=== TASKS TO CARRY OUT ===
A – Reproduce verbatim the part of the journal entry that opens with the words "We’re all home." and closes with "to be over.".
B – Extend the journal entry about a student's months in California, at home, and back in York with the next passage, picking up after its final sentence.

=== DOCUMENT SEGMENT ===
━━━━━━━━

I’ve started to settle into California a little, though crossing roads still gets me in a muddle and, though I try one morning, I can’t leave the house alone. Most evenings we make food and watch Disney, but we pack plenty in during the daytime. I meet Rosa’s j-school colleagues and tutors and come to a few conclusions. One day we take Amtrak across to Davis, where she first fell in love with California, but my very favourite trip is to Land’s End, where we breathe sea air, watch a trawler pass below the Golden Gate Bridge, and dip our toes into the Pacific. I’m sad to leave, but she’s coming home with me; we watch films together on the plane. By amazing coincidence Jess is on the same flight back, but jetlag makes catching up on our respective holidays pretty impossible.
We’re all home. We spend days on the coast, or at Houghton, or just together. Mum and I take a trip to Woodbridge for a new shoulder rest for my violin and end up touring some of Suffolk’s most beautiful villages, finally ending up in Lavenham. I meet up with Jess and Becca in Cambridge for a day, and we take a trip around our favourite spots on the Norfolk coast later in the month. G’s family are away in New Zealand so I join him house-sitting at the weekend, walking the dog and reading Moby-Dick for the new term while he works on the car. On the hot bank holiday weekend we sped a beautiful day in Aldeburgh, and all of a sudden summer seems to be over.
There’s a lot of reading. An hour in the morning; another before dinner; a bit before bed. Moby-Dick has drawn me in, picked me up and swirled me around, and when I finish it won’t leave me. My classmates think I’m mad, but I’m already planning my essay. Before long I’m back to York, a week early to work on my final newspaper edition. Over the summer I’ve accepted that the career path I’ve been planning for isn’t right for me, and started work on what I really want, so I’m a little hesitant about being back in the office. We’re putting together our twenty-page supplement for this year’s freshers alongside a standard edition and although it’s stressful, it’s pretty endless fun. I’m glad to be spending late nights singing to Disney and Oasis, and even happier that I’m enjoying myself.
We finish up the paper during Freshers’ Week, with a break in the middle spent getting as many people to sign up to join during Freshers’ Fair. It’s a long, busy day, so when it’s over and Jess brings us an entire free Domino’s pizza she was given by their rep we’re pretty overjoyed. She and I walk up to the Glasshouse and get cocktails at five-pm. A couple of weeks later it’s election night, which is an emotional but not unhappy evening. Becca comes to say goodbye; the office is where our friendship first sparked even though she left at the end of last year, and I’m so touched that she’s there. We celebrate her birthday towards the end of the month.
I take an early trip home, where things aren’t entirely right. Jess, Becca and Franky take me to Betty’s for the first time (apparently it’s a crime I’ve not been yet), and we go to plays at the Drama Barn, including Jess’s own. I have my first dissertation meeting which leaves me feeling pretty small and stuck, but I’m really enjoying my classes. G comes to visit and we discover Bolton Abbey. Otherwise most of my time is spent at home; it’s not taken long to settle into the new rhythms and routines of our three new housemates, and we’ve all gelled together remarkably quickly thanks to nights in watching Fast and Furious and Community, and the odd night out too.

━━━━━━━━

=== DATASET SECTION ===
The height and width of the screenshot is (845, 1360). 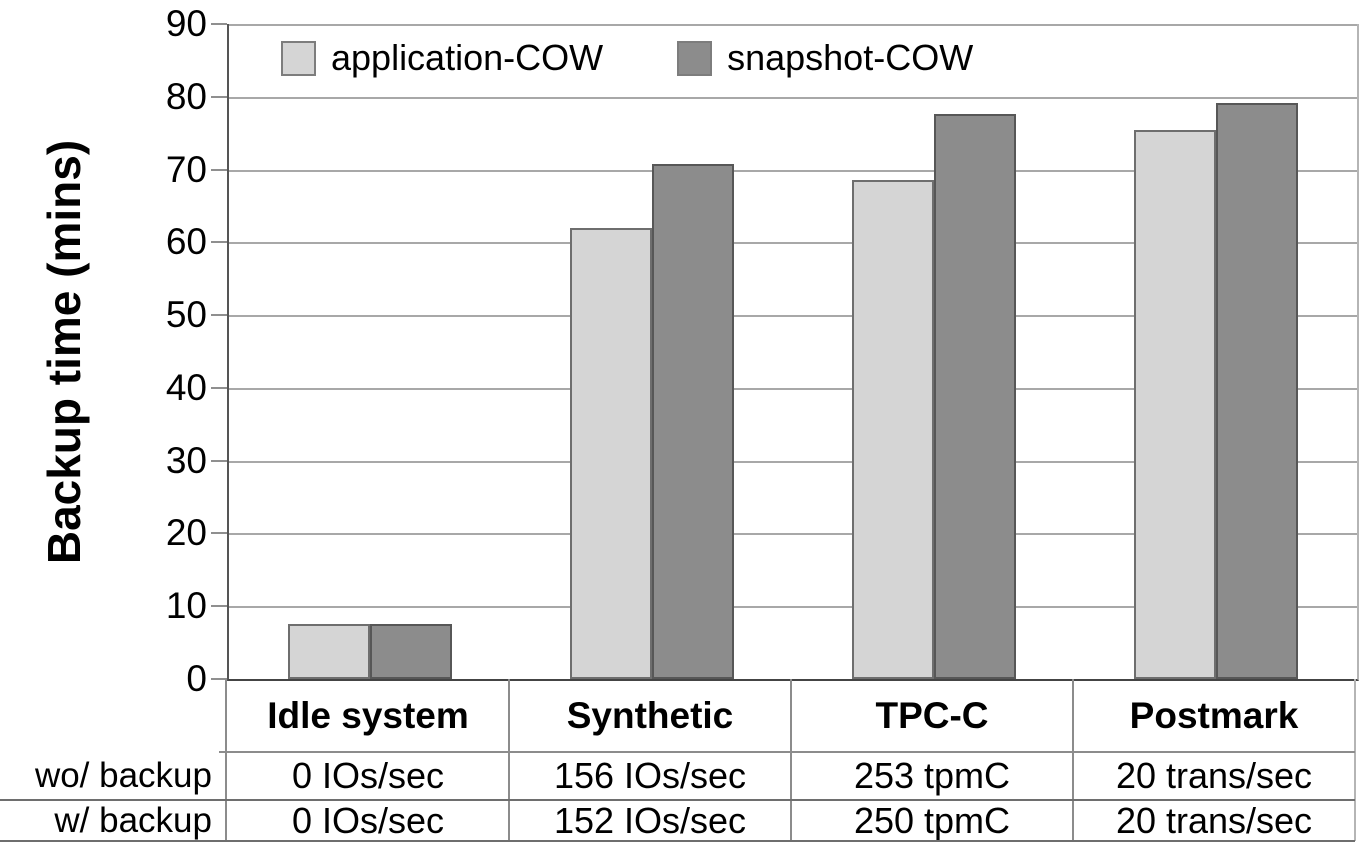 I want to click on y-tick-label-60: 60, so click(x=186, y=242).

━━━━━━━━

=== ANSWERS TO THE TASKS ===
A –
We’re all home. We spend days on the coast, or at Houghton, or just together. Mum and I take a trip to Woodbridge for a new shoulder rest for my violin and end up touring some of Suffolk’s most beautiful villages, finally ending up in Lavenham. I meet up with Jess and Becca in Cambridge for a day, and we take a trip around our favourite spots on the Norfolk coast later in the month. G’s family are away in New Zealand so I join him house-sitting at the weekend, walking the dog and reading Moby-Dick for the new term while he works on the car. On the hot bank holiday weekend we sped a beautiful day in Aldeburgh, and all of a sudden summer seems to be over.

B –
I’ve bought Advent calendars for everyone in the house, and we start the countdown to our House Christmas on the 25th. There’s a field trip to the Castle Museum for my fashion module where we get to look at and handle garments and artefacts from the eighteenth century, and I pop home for another weekend for Dad’s birthday and to make the Christmas pudding. In York I work when I can, at home or in Waterstones or, once, Starbucks. There is night after night of long late conversation, sometimes difficult, always precious. I manage a coffee catch-up every so often, but I’m not being a good enough friend.
The Christmas markets arrive in York and we decorate the house. The day before House Christmas I put together little gift bags for everyone in place of stockings, pick up my Secret Santa gift for Sarah, and go pottery-painting for Franky’s birthday. On the day itself, I help Micah in the kitchen, basting our turkey crown every half hour, until we all gather for food followed by gifts and card games. And a lot of wine. It’s a late night, and the best day of term. The next day Greg and I freeze watching Joe play American football, and warm up at home watching another match. I’m meant to be essay-writing.
No, I’m really meant to be essay writing, but now there’s snow, and lots of it. Micah and I lay on my bed next to my wall-long window and watch it swirl towards us. That evening Greg and I drive to the Minster for a carol service hosted by the city’s two universities’ Christian Unions. When we leave it’s snowing again, and York’s backstreets are Dickensian. The ticket machines at the car parks are broken so we don’t pay a penny, and when I get home Emily offers me half of her cakeaway. She works on her essay in my room until three-am; I think I’m up until five.
I submit my essay with an hour to spare. It’s on Melville’s whirlpools, or vortices as I have come to call them. When I was planning it my tutor told me that all I had to do was ‘say something new about Moby-Dick‘. I’m not sure if I’ve done that yet; we’ll have to wait and see.
Term’s over. We get an extortionate amount of pizza and watch The Matrix, and Mum stays for a weekend to Christmas shop and see Castle Howard before taking me home. G and I quietly celebrate four years together with a film and food and, the next day, possibly the best sandwiches we’ve ever eaten at The Old Bank, a favourite of ours. There are festive traditions to adhere to, like my trip to Holt with Dad to get food for the holiday, and helping Mum decorate the house. She’s not done with term, so I go into school with her and start work on my next essay, enjoying her teachers’ end-of-term gathering and singalong in the staff room. We go to a candlelit concert for New Routes, a charity supporting refugees living in Norwich, and listen to Moussa, who learned to play his rababa as a child while tending cattle in the Sudanese mountains, sing about being “far away”.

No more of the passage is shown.